Tobias Hoellrich

June 09, 2006

Santa Fe Workshops: Free Summer Image Presentations

If you happen to be in the Santa Fe, Albuquerque area then you have a great opportunity to listen to some of the instructors of Santa Fe Workshops classes free of charge. Every year in the summertime they offer a free series of talks and presentations on Monday and Wednesday evenings. You can find this summer's schedule here. If you happen to go to one of the presentations remember to say hi to me ...

09:10 AM | Permalink | Comments [1]

March 30, 2006

Spiegel's DesignKlicks

German's print and online magazine "Der Spiegel" has launched a new sub-section on their web site called Design Klicks.

It's a platform for photographers, architects, illustrators, designers to showcase their work. Doesn't sound too exciting? That's what I thought first, but the (Flash) presentation of the stuff is first-rate. Yes, it's partly in German, but you'll get it. Especially go and try the "Scape" feature.

http://designklicks.spiegel.de/

10:32 AM | Permalink

March 11, 2006

Giga vu pro evolution

Rob Galbraith's description of the Giga vu pro evolution sounds very interesting. Most exciting are the ftp/wireless features in the device. Looks like the Epson P-4000 has finally competition.

DATASET EXTRACT:
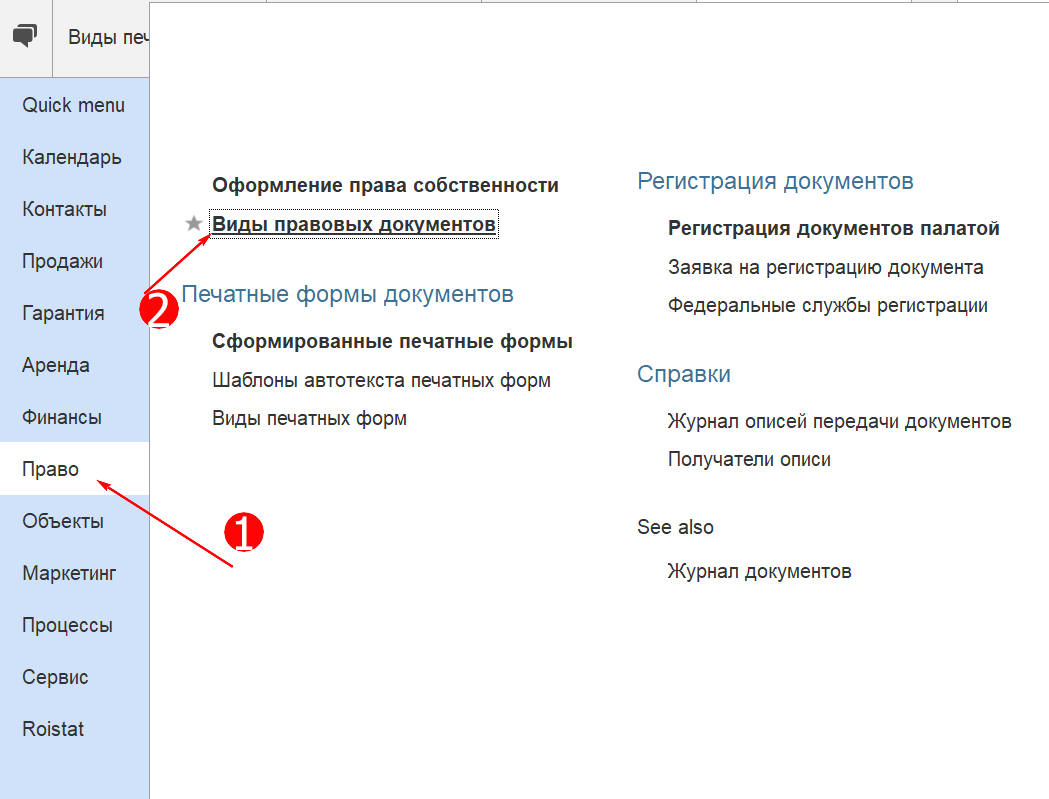Switch to the Виды печ... open tab
The width and height of the screenshot is (1049, 799).
[107, 37]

WHAT YOU NEED TO DO:
(a) According to the blog excerpt, which kinds of creators can showcase their work on Design Klicks? List all of them.
(b) The blog excerpt's author first thought Design Klicks didn't sound too exciting. What reason does the excerpt give for recommending it anyway?
(c) Continue the blog excerpt about photography news after its final sentence.
The data above is separate material from the blog excerpt.

RESPONSES PER TASK:
(a) Photographers, architects, illustrators, designers

(b) The author found the Flash presentation of the work first-rate. Because of that, the site is worth visiting despite the first impression, and the author especially suggests trying its "Scape" feature.

(c)
[ via dangerousmeta.com ]

06:25 AM | Permalink

February 16, 2006

Tamper Data for Firefox

If you ever wanted to see the data that is being sent from yoru browser to a web server or wanted to the response coming back from the server, you previously needed to resort to proxy techniques like burpproxy, listed on an interface via tcpdump or use one of the commercial traffic analysis applications.

Thanks to Adam Judson you can now do this all from the comfort of your Firefox browser using his Tamper Data extension. Tamper Data installs a new sidebar that allows you to enable/disable "tampering". When in tamper mode, you can intercept all requests and potentially modify them before they are being sent to the receiving web server.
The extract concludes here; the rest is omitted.